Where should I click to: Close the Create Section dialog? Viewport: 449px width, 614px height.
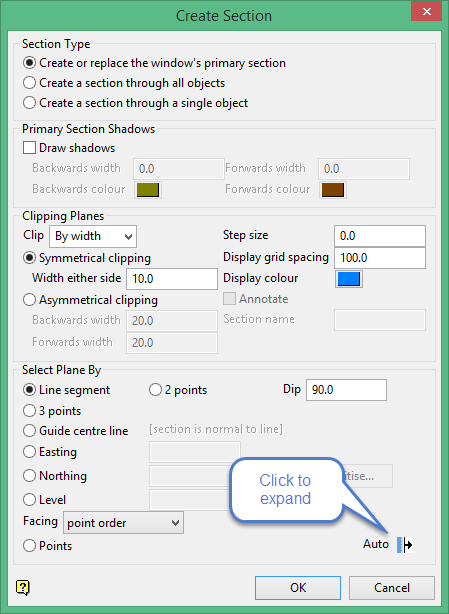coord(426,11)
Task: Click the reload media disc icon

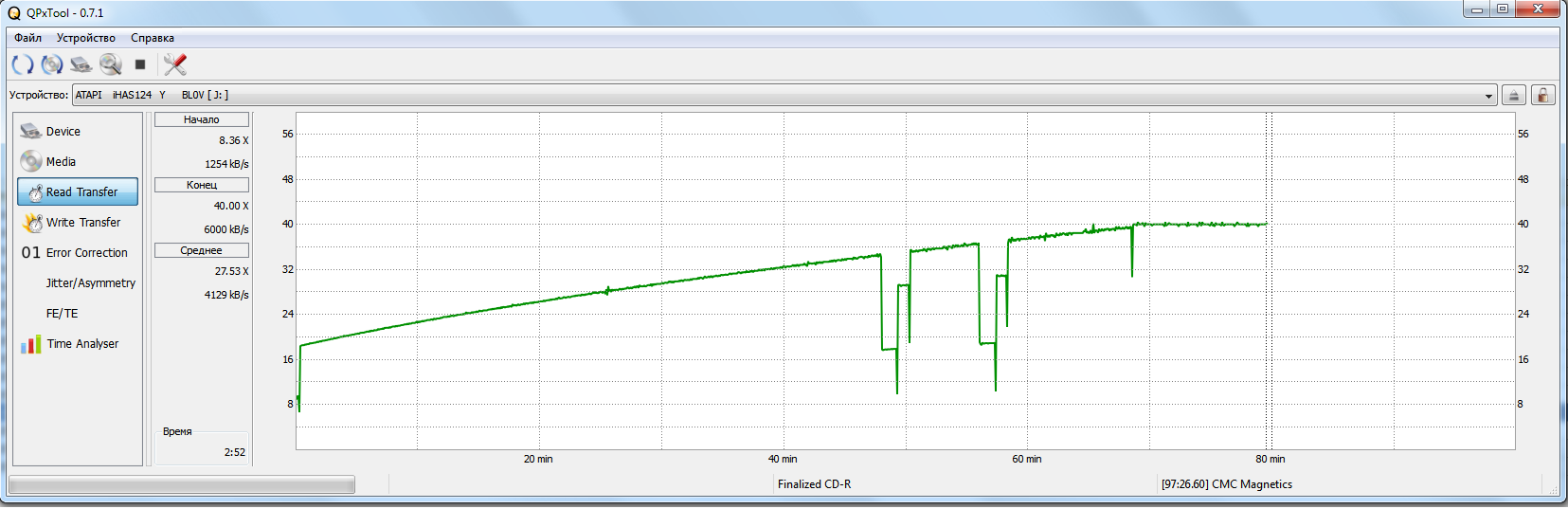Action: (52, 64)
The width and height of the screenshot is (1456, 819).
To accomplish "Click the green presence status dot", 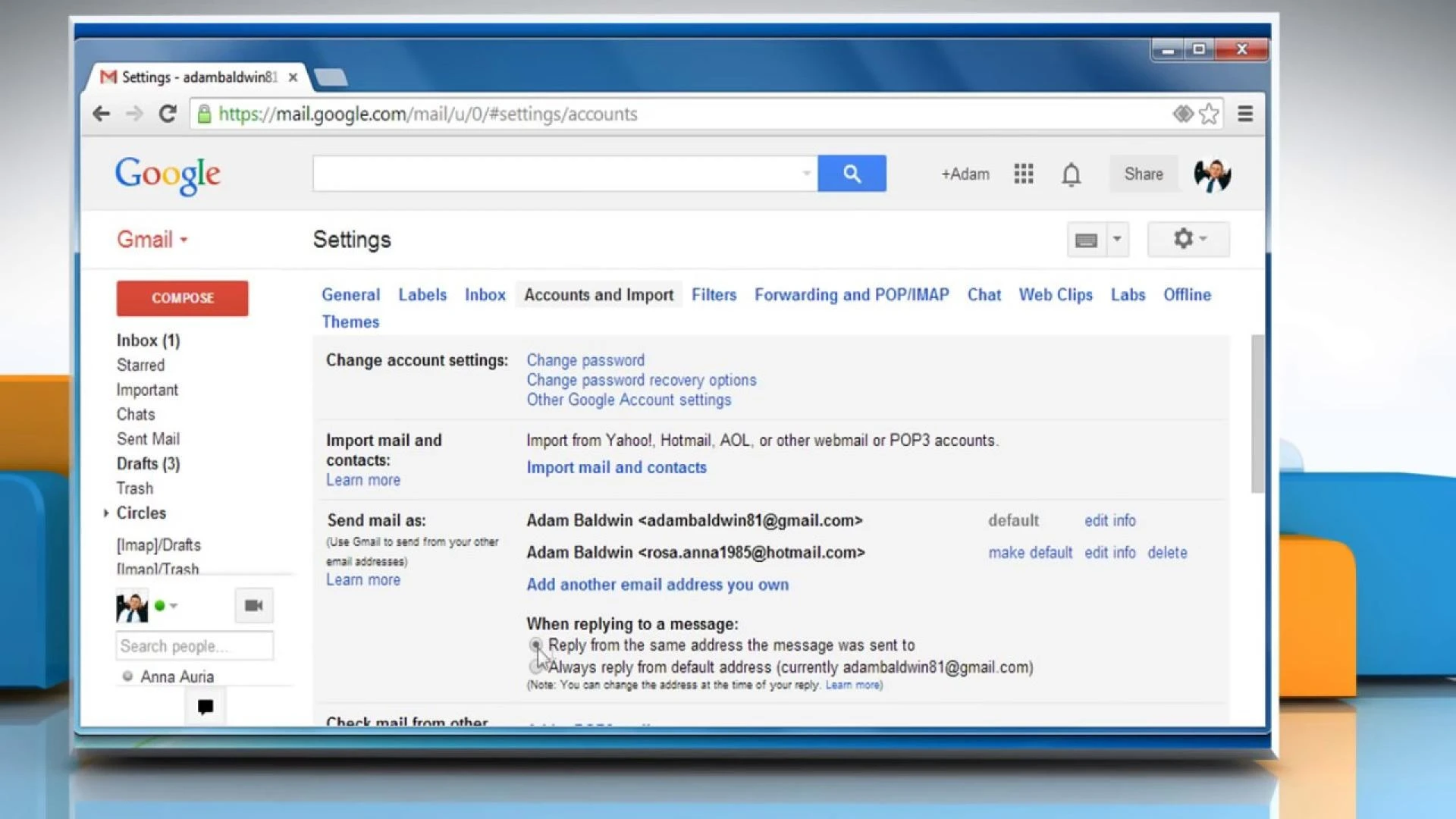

════════════════

* Problem to solve
Copy the listing above word for word, leaving out the pictures.

* Output below
Where should I click to: Close the Create Section dialog? Viewport: 449px width, 614px height.
coord(426,11)
Task: Click the reload media disc icon

Action: (52, 64)
The width and height of the screenshot is (1456, 819).
To accomplish "Click the green presence status dot", 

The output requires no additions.